A Bill of Materials (BOM) is a list of inputs that go into your product. If the sketch sheet was a broad overview of the style itself, the BOM is specific about the materials. Not only is it specific about each input, it is specific per colorway. In other words, if you have three colorways, you will need a BOM for each color. Perhaps you could think of a BOM as a list of ingredients. If it is not on the BOM, it doesn’t go into the product. Here is a sample BOM report (pdf) made using the StyleFile software.
With the BOM (which you need for costing later on), you also need to track the vendor -and testing- of each input. Again, everyone needs to do this (shrinkage etc) but kid’s producers more than anyone (which is why I said that the children’s producers who survive will become the epitome of professional practices in the trade). Off to the side is another worksheet from StyleFile, the BOM editor (different from the pdf above). Clicking on an item in the left row, causes the header information to change (indicated by the arrow). You can see the full size form by clicking on the graphic.
If you’re making up your own form, you will need to track the following items per “ingredient”.
- Product code (often called a style no. for fabric or input)
- Product description
- Cuttable Width, size (buttons) or length (zippers)
- Test results (shrinkage, lead etc)
- Estimated/actual yield (allocation, qty used)
- Required processing (sponging, dyeing, enzyme bath etc)
To save yourself some grief later on, you might want to add a field that lists whether this is a “common” item meaning it’s used in a variety of your products. That way, if you’re doing testing of any kind, it is shared across your database. If you like, you can also add costing information per item. Most firms split that up because it’s proprietary but if you’re the only one doing all the work, it doesn’t matter. Keep in mind that contractors will need to see your BOM. Contractors often use the BOM as a checklist to make sure they’re received all of your inputs. Don’t forget to include the most common and mundane items. Thread and labels (care, tracking and company) are often omitted.
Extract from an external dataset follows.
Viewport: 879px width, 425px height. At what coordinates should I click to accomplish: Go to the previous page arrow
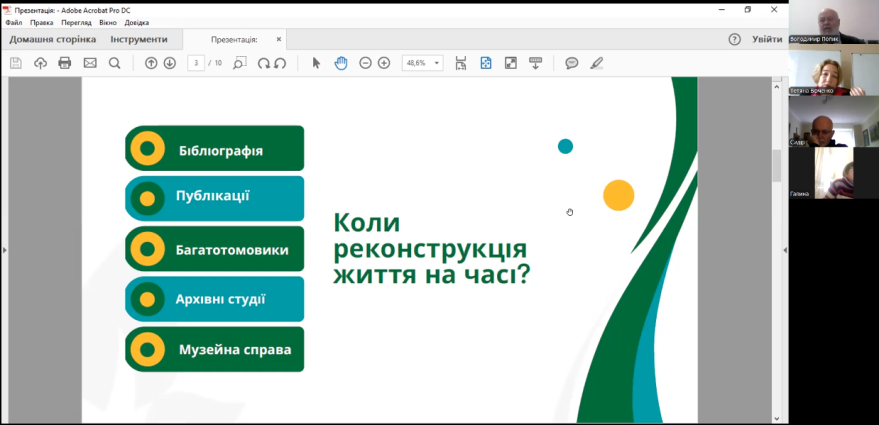point(151,63)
Note about vendor sources on the BOM: I realize this is proprietary and you may not want your contractor to see this but it can be helpful if they have this information. One, some vendors aren’t the best. If the vendor is known to sell crocked goods, the contractor will be sure to be extra vigilant when spreading. Second, the contractor may know a better source than whoever you’re using. Lastly, if you run short on a given input, contractors often know how good a vendor is about turning an order.